One Day She'll Darken: The Mysterious Beginnings of Fauna Hodel
- Amazon Kindle edition cover
- Author: Fauna Hodel J. R. Briamonte
- Language: English
- Genre: True crime
- Publisher: Graymalkin Media, Outskirts Press
- Publication date: January 29, 2008
- Publication place: United States
- ISBN: 9781631682476

= One Day She'll Darken =

2008 memoir by Fauna Hodel and J. R. Briamonte

One Day She'll Darken: The Mysterious Beginnings of Fauna Hodel is a memoir and true crime book by Fauna Hodel written with J. R. Briamonte. The story documents her connection to her grandfather, George Hodel, a prime suspect in the infamous Black Dahlia murder mystery. The book inspired I Am the Night, a 2019 six-episode limited television series, with the part of Fauna played by India Eisley.

== Publication history ==
The book was originally published by Outskirts Press in 2008. It was re-published in 2019 by Graymalkin Media and includes an eight-page photo insert from Hodel's personal collection.

== Overview ==
The book offers Hodel's unique perspective on adoption, race relations, and her family history. Hodel is given birth to by 16-year-old Tamar Hodel, the daughter of prominent Los Angeles doctor and socialite George Hodel. George Hodel was a prime suspect in the Black Dahlia murder mystery, giving Fauna's memoir a connection to what is frequently cited as one of the most famous unsolved murders in American history.

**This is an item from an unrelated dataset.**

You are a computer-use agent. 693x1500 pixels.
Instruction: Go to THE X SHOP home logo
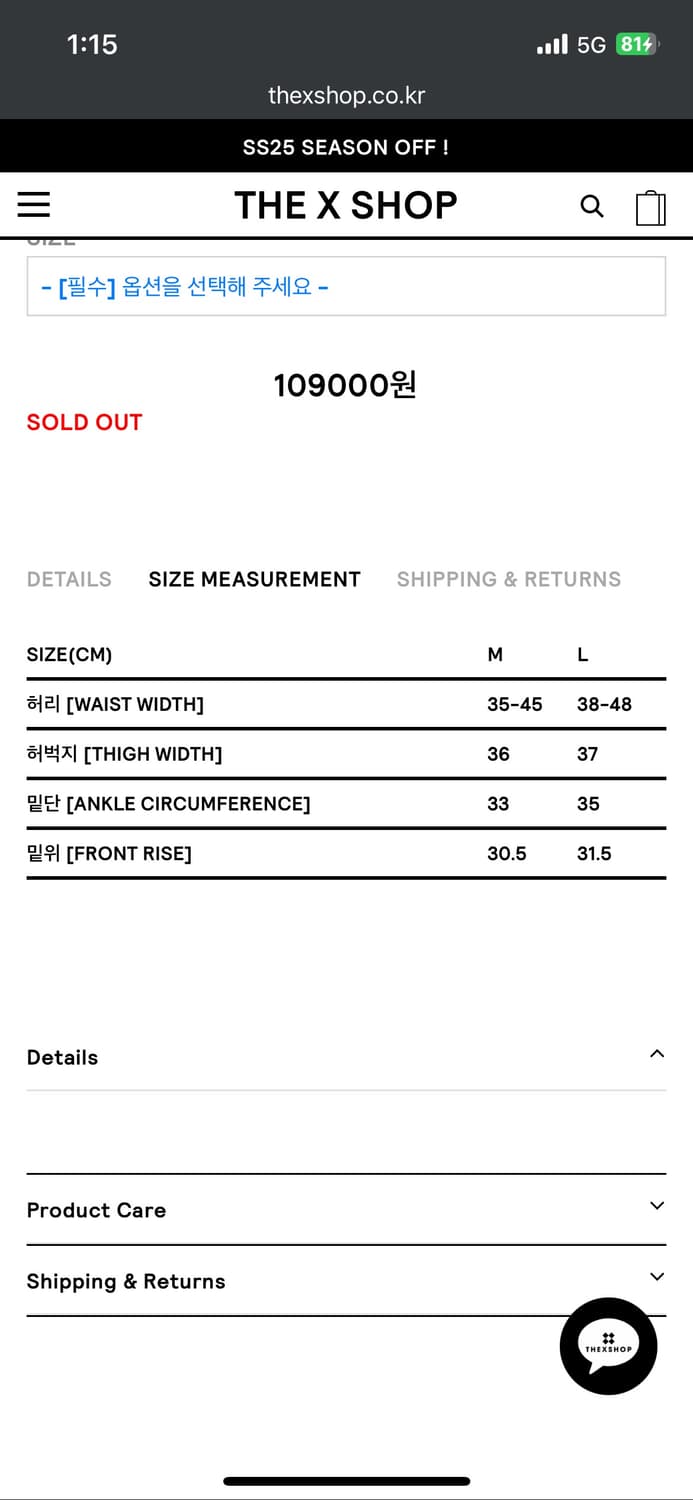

Fauna's birth father was unknown, and the troubled Tamar gives up Fauna for adoption. Because her father is listed on her birth certificate as "unknown Negro," Fauna ends up with an African-American family in Reno, Nevada. Told she was multiracial, Fauna is raised by Jimmie Lee Greenwade (later Faison) and given the new name "Pat." She spends her formative years during the civil rights movement, not knowing her real name or parentage.

Fauna later learns her true origins, which reveals her connection to the controversial 1949 incest trial of George Hodel, based on accusations by Tamar; as well as George Hodel's connection to the still-unsolved Black Dahlia case.

==Reviews==
Vanity Fair contributor Cliff Rothman gave praise to Hodel's memoir, calling the book, "Haunting, poignant and heart-wrenching. The stuff of which movies are made." Phoebe Reilly, writing for The New York Times, called the book a "gripping memoir."